(Exercise objective): In the entries below, filter for the word "computer" and copy every matching line.
(Provided records Opens)
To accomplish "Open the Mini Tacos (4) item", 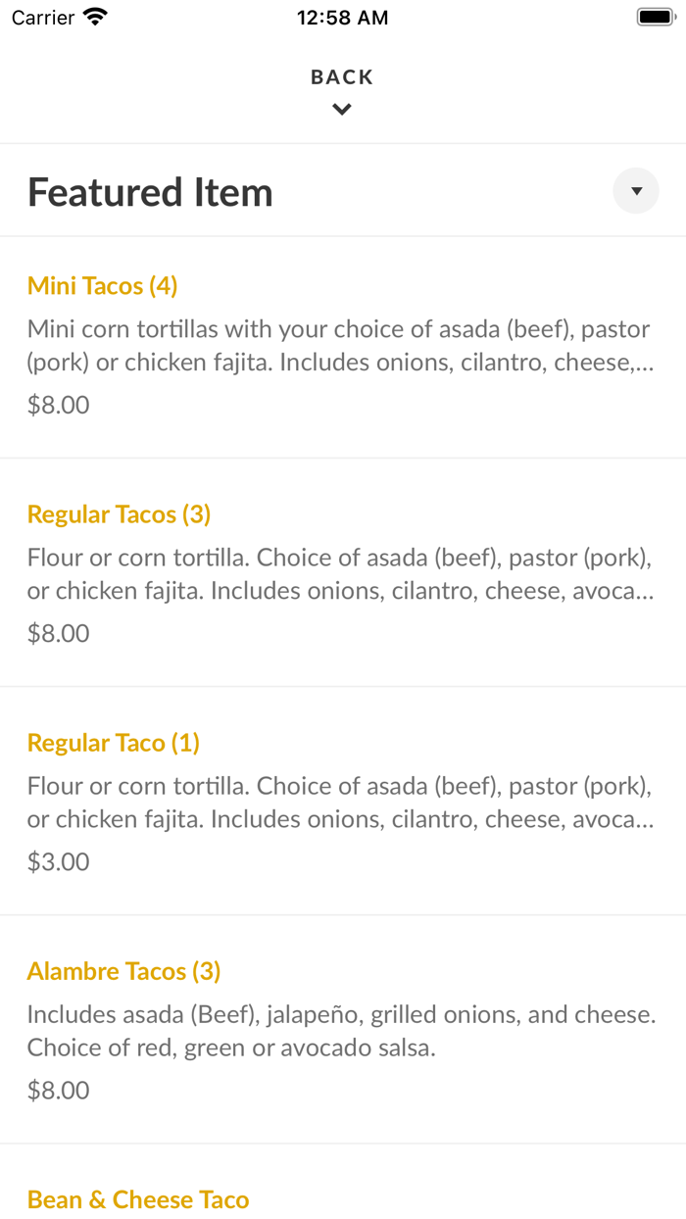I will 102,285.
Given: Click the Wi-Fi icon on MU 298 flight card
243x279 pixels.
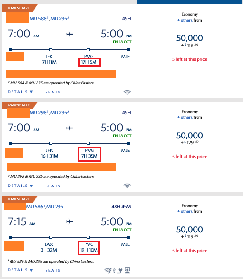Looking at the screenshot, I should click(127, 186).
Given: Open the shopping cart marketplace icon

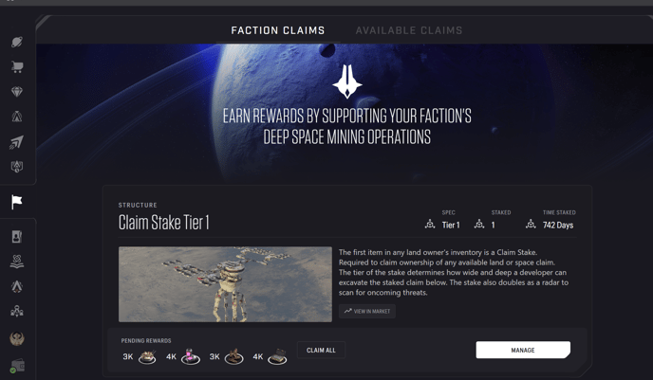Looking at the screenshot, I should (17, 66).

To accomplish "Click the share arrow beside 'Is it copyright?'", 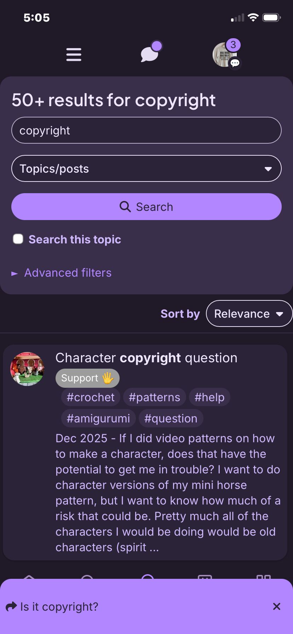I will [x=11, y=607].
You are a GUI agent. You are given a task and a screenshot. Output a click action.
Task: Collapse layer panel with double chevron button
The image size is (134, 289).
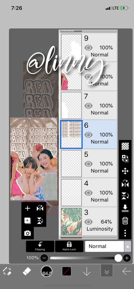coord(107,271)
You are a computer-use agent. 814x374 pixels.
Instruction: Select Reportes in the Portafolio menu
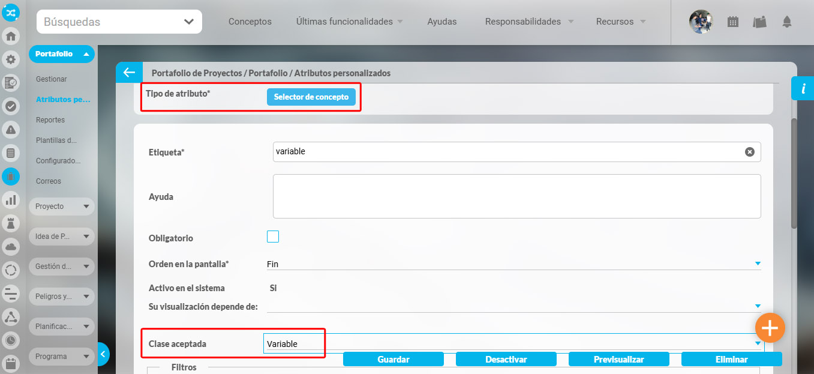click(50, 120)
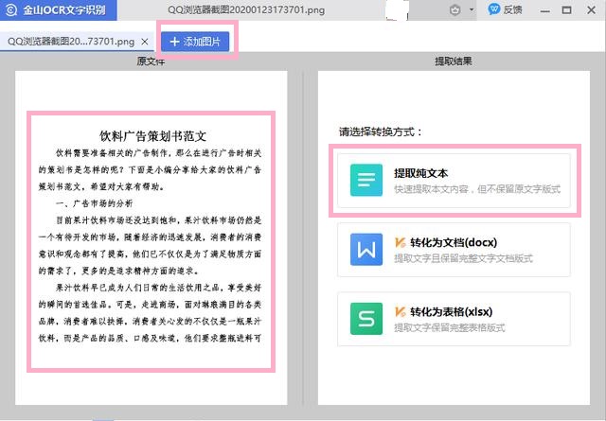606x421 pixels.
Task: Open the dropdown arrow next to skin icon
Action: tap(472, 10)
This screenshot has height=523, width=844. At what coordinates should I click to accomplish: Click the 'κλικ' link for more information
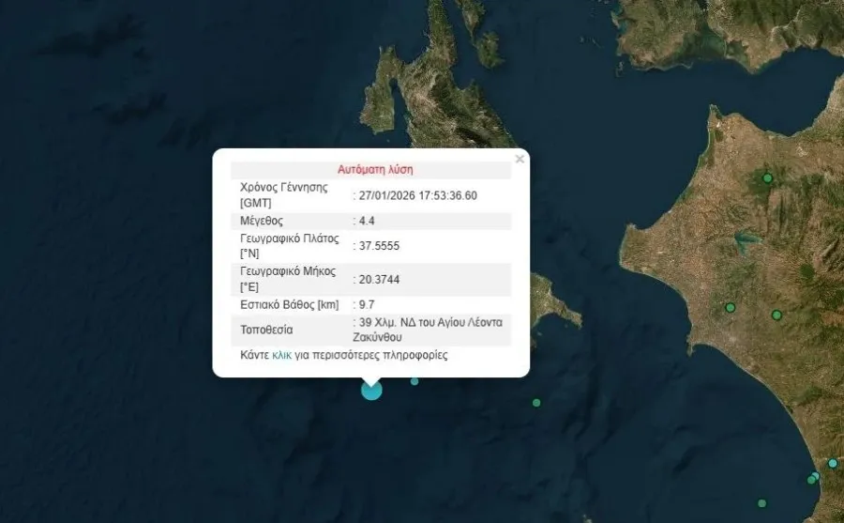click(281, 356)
(Provided records Closes)
(Provided records Opens)
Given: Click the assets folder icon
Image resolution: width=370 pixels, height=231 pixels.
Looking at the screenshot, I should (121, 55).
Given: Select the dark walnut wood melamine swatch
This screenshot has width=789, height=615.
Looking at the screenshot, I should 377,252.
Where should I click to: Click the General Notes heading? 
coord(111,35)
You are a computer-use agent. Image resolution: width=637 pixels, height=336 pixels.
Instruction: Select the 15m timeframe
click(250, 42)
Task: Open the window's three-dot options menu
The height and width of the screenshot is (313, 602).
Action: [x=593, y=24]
(Provided records Closes)
(Answer box):
You are a computer-use agent. 814x374 pixels.
You are a computer-use agent. Image resolution: width=637 pixels, height=336 pixels.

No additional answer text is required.